Web Magazine for Information Professionals

Beyond the PDF

Jodi Schneider reports on a three-day workshop about the future of scientific communication, held in San Diego CA, USA, in January 2011.

'Beyond the PDF' brought together around 80 people to the University of California San Diego to discuss scholarly communication, primarily in the sciences. The main topic: How can we apply emergent technologies to improve measurably the way that scholarship is conveyed and comprehended? The group included domain scientists, researchers and software developers, librarians, funders, publishers, journal editors - a mix which organiser Phil Bourne described as 'visionaries, developers, consumers, and conveyors' of scholarship. The workshop's vision was to identify key issues that must be overcome in order to satisfy consumers, create a plan (including responsible parties, a timeline, and deliverables), and to find a way to keep momentum.

Workshop Structure

The schedule was divided into two equal parts: presentations and working sessions. Momentum started building in advance of the gathering, with an active email discussion list. Based on these discussions, and publicly submitted abstracts, the organisers arranged the presentations into sessions on six key topics:

Presentation sessions began with 4-6 short talks, followed by 30 minutes of discussion. I was amazed by the depth of these presentations, despite a tight timeframe of 10 minutes plus 5 minutes for questions for each talk. I was also impressed by the organisers' adeptness in responding to pressing topics and the group discussion by fitting in additional presentations, based on the group discussion and demos. In the second part of the workshop, participants divided themselves into breakout sessions. These groups met twice, and were allocated the bulk of the second day-and-a-half of the workshop. This worked towards the group's goal of producing deliverables, rather than a white paper.

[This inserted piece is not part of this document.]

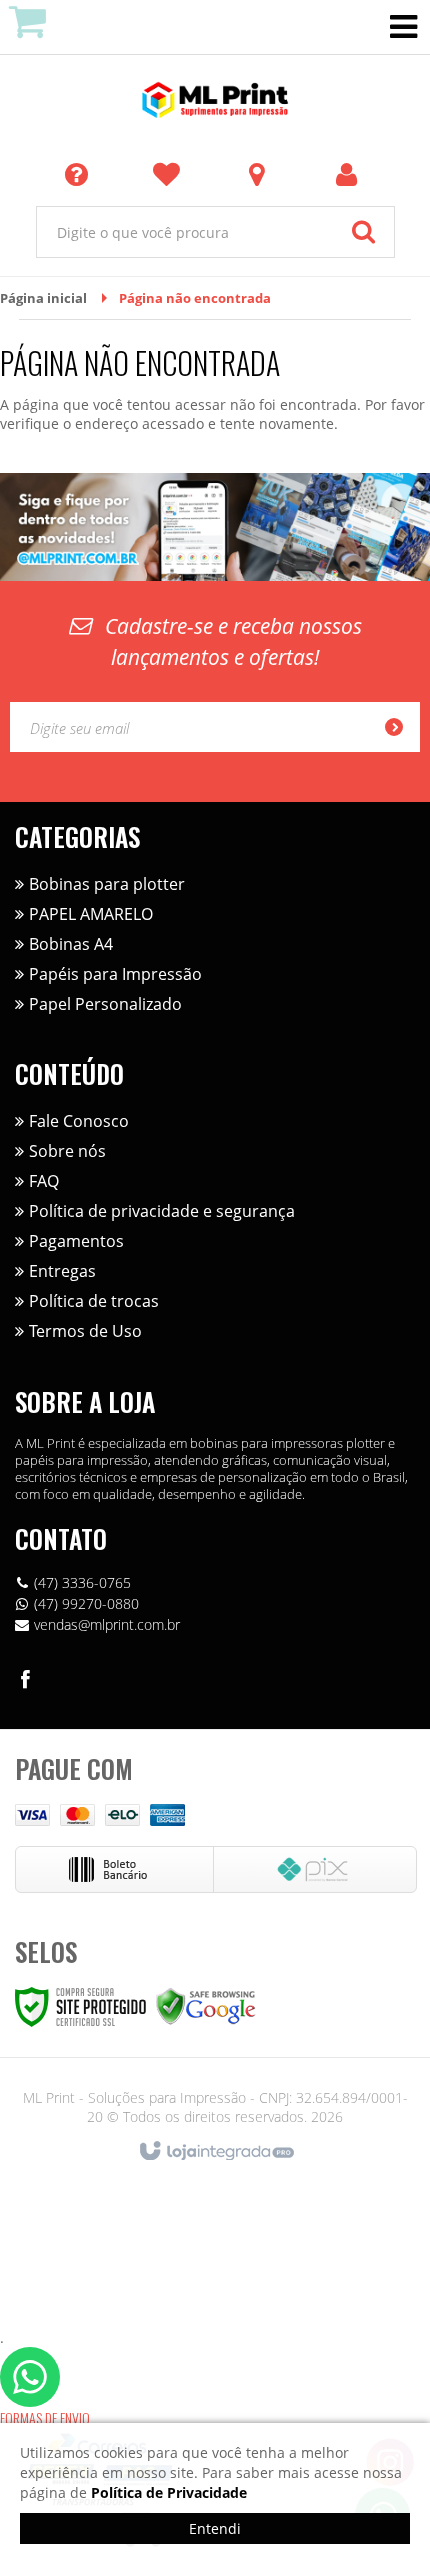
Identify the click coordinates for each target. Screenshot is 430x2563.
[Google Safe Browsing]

Discussions, Backchannel, and Archives

Throughout the workshop, discussions proceeded during talks and in the dedicated discussion session through a Twitter backchannel (#beyondthepdf), which added to and also diverged from the voiced discussion. Because of reliable streaming and the use of a backchannel, offsite participation was feasible, and Jason Priem was a very active participant without travelling from the University of North Carolina. Much workshop material is available at or via the workshop Web site [1], including video archives [2].

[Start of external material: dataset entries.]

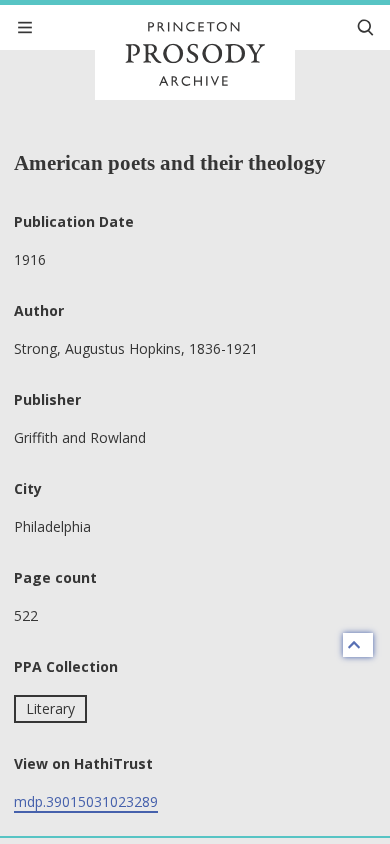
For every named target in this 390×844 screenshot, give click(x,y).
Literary (50, 708)
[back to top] (358, 645)
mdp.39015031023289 (86, 801)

photo (74KB): Figure 1: Even in January, lunch outside is a good option in San Diego! Courtesy of Phil Bourne

Figure 1: Even in January, lunch outside is a good option in San Diego! Courtesy of Phil Bourne

Day 1: 19 January 2011

Introductory Talks from Session Moderators

The workshop opened with an orientation from Phil Bourne and introductions to each topic from the session moderators.

Annotation: Ed Hovy, ISI

Ed Hovy discussed the open issues in annotation, which he sees as central to the future of scholarly communication, for extracting and systematic organising information:

The paper of the future lives within a cocoon of data, annotations by various people, a social network of authors, another social network of relevant papers.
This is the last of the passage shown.